Extracted material
+++

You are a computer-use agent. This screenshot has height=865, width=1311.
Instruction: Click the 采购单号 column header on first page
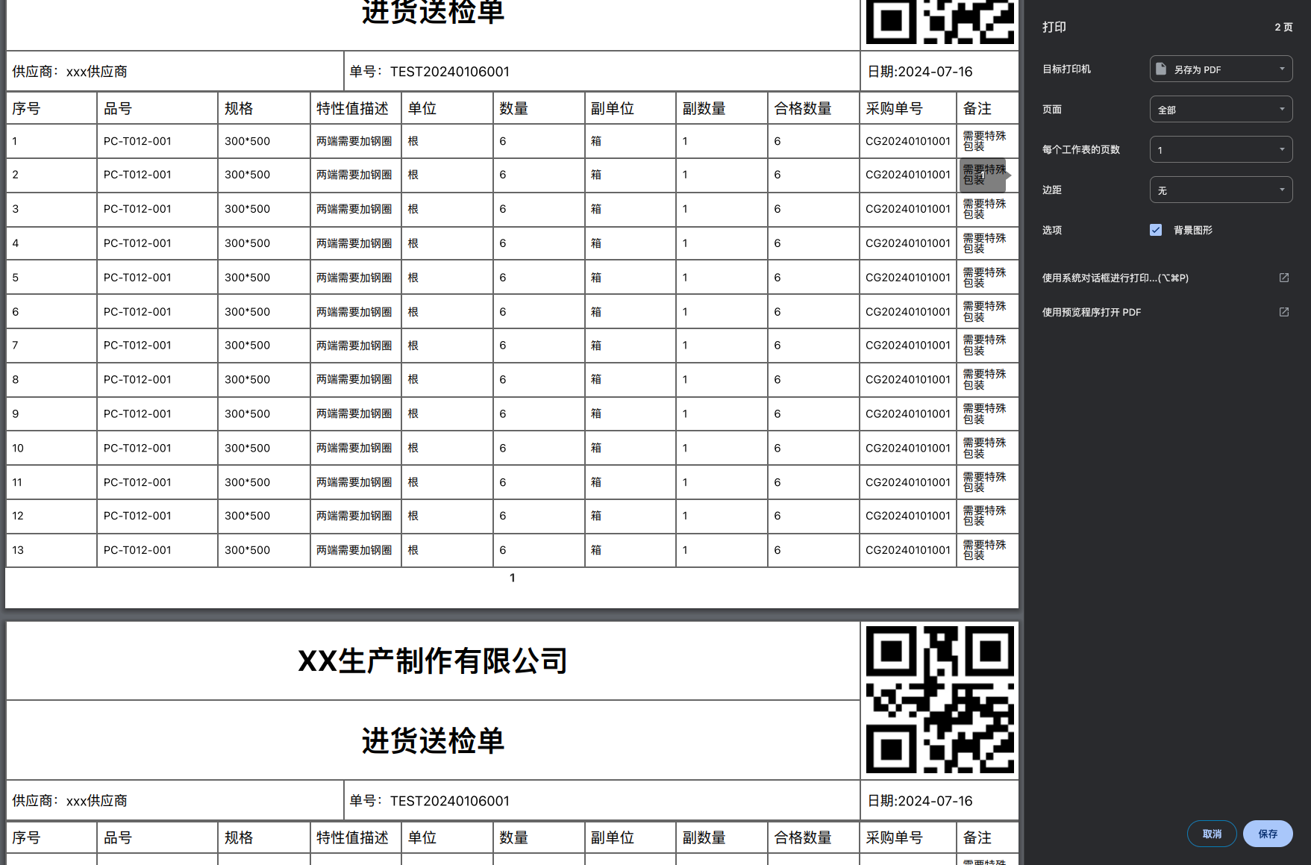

+++

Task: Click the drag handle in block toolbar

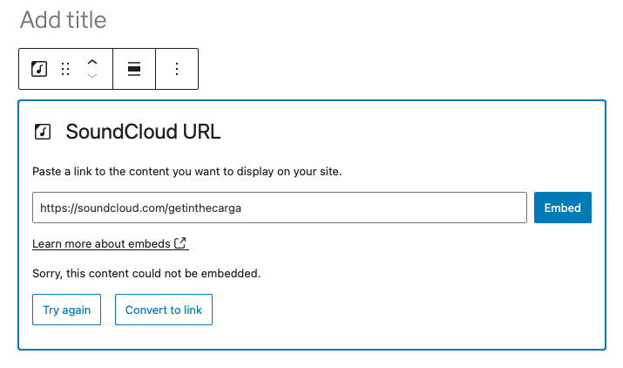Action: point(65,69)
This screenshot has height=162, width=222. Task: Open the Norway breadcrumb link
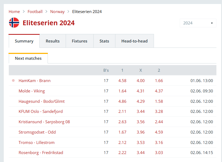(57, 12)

+++

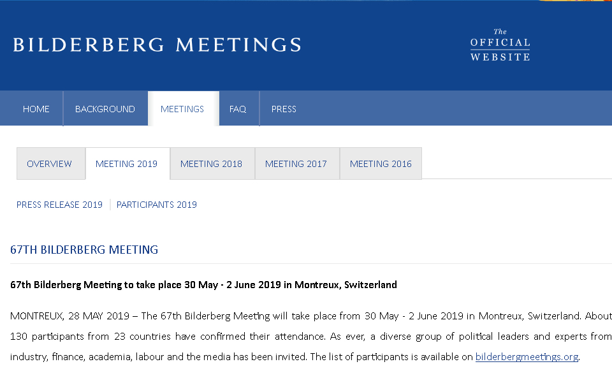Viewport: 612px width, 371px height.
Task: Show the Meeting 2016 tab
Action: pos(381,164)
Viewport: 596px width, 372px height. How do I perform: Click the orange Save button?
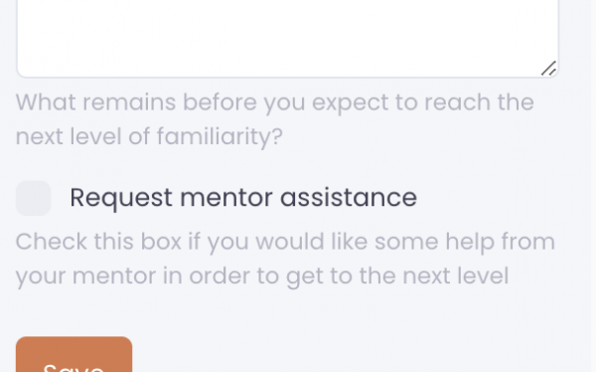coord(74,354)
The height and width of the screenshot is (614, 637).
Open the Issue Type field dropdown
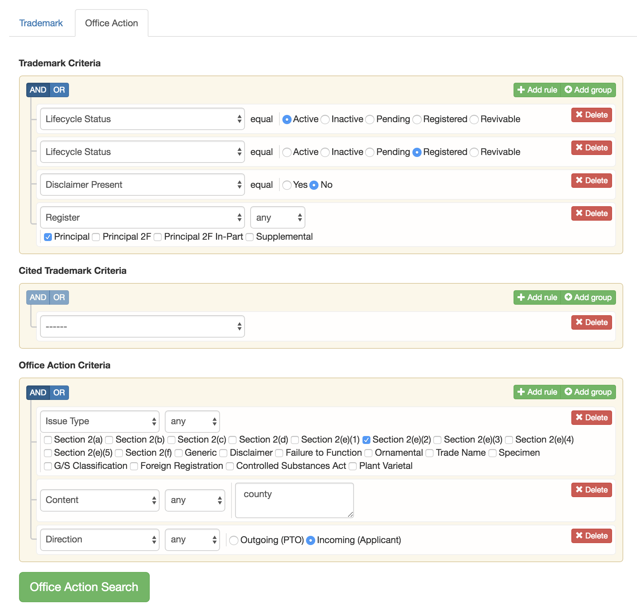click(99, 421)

+++

Given problem
Pick out every line of the records that contains the string "Open" and copy each one. Case counts.

Correct result
This screenshot has height=162, width=222. Task: Open the Norway breadcrumb link
Open the Issue Type field dropdown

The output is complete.